_Exercise:_
Edit the rows below so that each "Identify the location of" becomes "Give the location of", leaving everything else untouched.
[Start Source data]
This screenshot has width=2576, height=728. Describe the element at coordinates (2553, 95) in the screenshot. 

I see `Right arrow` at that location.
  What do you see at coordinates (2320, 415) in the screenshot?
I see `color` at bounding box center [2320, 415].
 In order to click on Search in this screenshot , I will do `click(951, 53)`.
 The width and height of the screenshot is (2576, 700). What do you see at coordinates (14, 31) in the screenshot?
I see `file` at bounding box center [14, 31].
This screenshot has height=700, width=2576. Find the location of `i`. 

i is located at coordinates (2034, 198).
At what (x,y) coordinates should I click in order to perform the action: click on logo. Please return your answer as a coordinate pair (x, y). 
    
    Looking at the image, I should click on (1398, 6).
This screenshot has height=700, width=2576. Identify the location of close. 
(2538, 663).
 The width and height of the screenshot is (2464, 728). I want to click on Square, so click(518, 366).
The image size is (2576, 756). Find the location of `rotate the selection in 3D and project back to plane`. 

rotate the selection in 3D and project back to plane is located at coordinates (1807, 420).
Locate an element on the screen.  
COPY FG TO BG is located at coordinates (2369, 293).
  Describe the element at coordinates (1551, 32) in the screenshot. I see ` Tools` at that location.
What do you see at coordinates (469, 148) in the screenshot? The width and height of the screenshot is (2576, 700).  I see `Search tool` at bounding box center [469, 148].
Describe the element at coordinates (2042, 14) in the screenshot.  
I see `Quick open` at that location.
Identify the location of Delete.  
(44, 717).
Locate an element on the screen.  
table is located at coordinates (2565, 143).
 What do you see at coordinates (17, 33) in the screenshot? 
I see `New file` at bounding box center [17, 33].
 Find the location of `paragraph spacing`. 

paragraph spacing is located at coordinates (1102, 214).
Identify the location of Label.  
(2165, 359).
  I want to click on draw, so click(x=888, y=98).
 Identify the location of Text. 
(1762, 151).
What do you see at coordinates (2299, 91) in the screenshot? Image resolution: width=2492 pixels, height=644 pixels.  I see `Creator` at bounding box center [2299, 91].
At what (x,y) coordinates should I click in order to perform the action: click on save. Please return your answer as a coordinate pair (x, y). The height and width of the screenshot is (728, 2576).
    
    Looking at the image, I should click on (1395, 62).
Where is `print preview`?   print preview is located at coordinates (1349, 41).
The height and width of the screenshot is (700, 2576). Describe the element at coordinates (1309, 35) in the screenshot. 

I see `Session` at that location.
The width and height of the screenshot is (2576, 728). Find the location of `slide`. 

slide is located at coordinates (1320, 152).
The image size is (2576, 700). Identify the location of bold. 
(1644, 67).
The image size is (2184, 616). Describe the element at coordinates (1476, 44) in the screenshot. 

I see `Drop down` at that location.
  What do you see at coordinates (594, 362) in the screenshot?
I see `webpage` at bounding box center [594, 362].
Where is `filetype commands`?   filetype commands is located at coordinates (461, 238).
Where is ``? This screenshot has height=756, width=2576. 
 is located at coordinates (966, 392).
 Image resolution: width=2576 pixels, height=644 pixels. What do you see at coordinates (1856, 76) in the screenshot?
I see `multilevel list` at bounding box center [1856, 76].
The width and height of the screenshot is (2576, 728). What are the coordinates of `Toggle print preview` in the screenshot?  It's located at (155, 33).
[End Source data]
_The result:_
This screenshot has width=2576, height=728. Describe the element at coordinates (2553, 95) in the screenshot. 

I see `Right arrow` at that location.
  What do you see at coordinates (2320, 415) in the screenshot?
I see `color` at bounding box center [2320, 415].
 In order to click on Search in this screenshot , I will do `click(951, 53)`.
 The width and height of the screenshot is (2576, 700). What do you see at coordinates (14, 31) in the screenshot?
I see `file` at bounding box center [14, 31].
This screenshot has height=700, width=2576. Find the location of `i`. 

i is located at coordinates (2034, 198).
At what (x,y) coordinates should I click in order to perform the action: click on logo. Please return your answer as a coordinate pair (x, y). 
    
    Looking at the image, I should click on (1398, 6).
This screenshot has height=700, width=2576. Give the location of close. 
(2538, 663).
 The width and height of the screenshot is (2464, 728). I want to click on Square, so click(518, 366).
The image size is (2576, 756). Find the location of `rotate the selection in 3D and project back to plane`. 

rotate the selection in 3D and project back to plane is located at coordinates (1807, 420).
Locate an element on the screen.  
COPY FG TO BG is located at coordinates (2369, 293).
  Describe the element at coordinates (1551, 32) in the screenshot. I see ` Tools` at that location.
What do you see at coordinates (469, 148) in the screenshot? The width and height of the screenshot is (2576, 700).  I see `Search tool` at bounding box center [469, 148].
Describe the element at coordinates (2042, 14) in the screenshot.  
I see `Quick open` at that location.
Give the location of Delete.  
(44, 717).
Locate an element on the screen.  
table is located at coordinates (2565, 143).
 What do you see at coordinates (17, 33) in the screenshot? 
I see `New file` at bounding box center [17, 33].
 Find the location of `paragraph spacing`. 

paragraph spacing is located at coordinates (1102, 214).
Give the location of Label.  
(2165, 359).
  I want to click on draw, so click(x=888, y=98).
 Give the location of Text. 
(1762, 151).
What do you see at coordinates (2299, 91) in the screenshot? Image resolution: width=2492 pixels, height=644 pixels.  I see `Creator` at bounding box center [2299, 91].
At what (x,y) coordinates should I click in order to perform the action: click on save. Please return your answer as a coordinate pair (x, y). The height and width of the screenshot is (728, 2576).
    
    Looking at the image, I should click on (1395, 62).
Where is `print preview`?   print preview is located at coordinates (1349, 41).
The height and width of the screenshot is (700, 2576). Describe the element at coordinates (1309, 35) in the screenshot. 

I see `Session` at that location.
The width and height of the screenshot is (2576, 728). Find the location of `slide`. 

slide is located at coordinates (1320, 152).
The image size is (2576, 700). Give the location of bold. 
(1644, 67).
The image size is (2184, 616). Describe the element at coordinates (1476, 44) in the screenshot. 

I see `Drop down` at that location.
  What do you see at coordinates (594, 362) in the screenshot?
I see `webpage` at bounding box center [594, 362].
Where is `filetype commands`?   filetype commands is located at coordinates (461, 238).
Where is ``? This screenshot has height=756, width=2576. 
 is located at coordinates (966, 392).
 Image resolution: width=2576 pixels, height=644 pixels. What do you see at coordinates (1856, 76) in the screenshot?
I see `multilevel list` at bounding box center [1856, 76].
The width and height of the screenshot is (2576, 728). What are the coordinates of `Toggle print preview` in the screenshot?  It's located at (155, 33).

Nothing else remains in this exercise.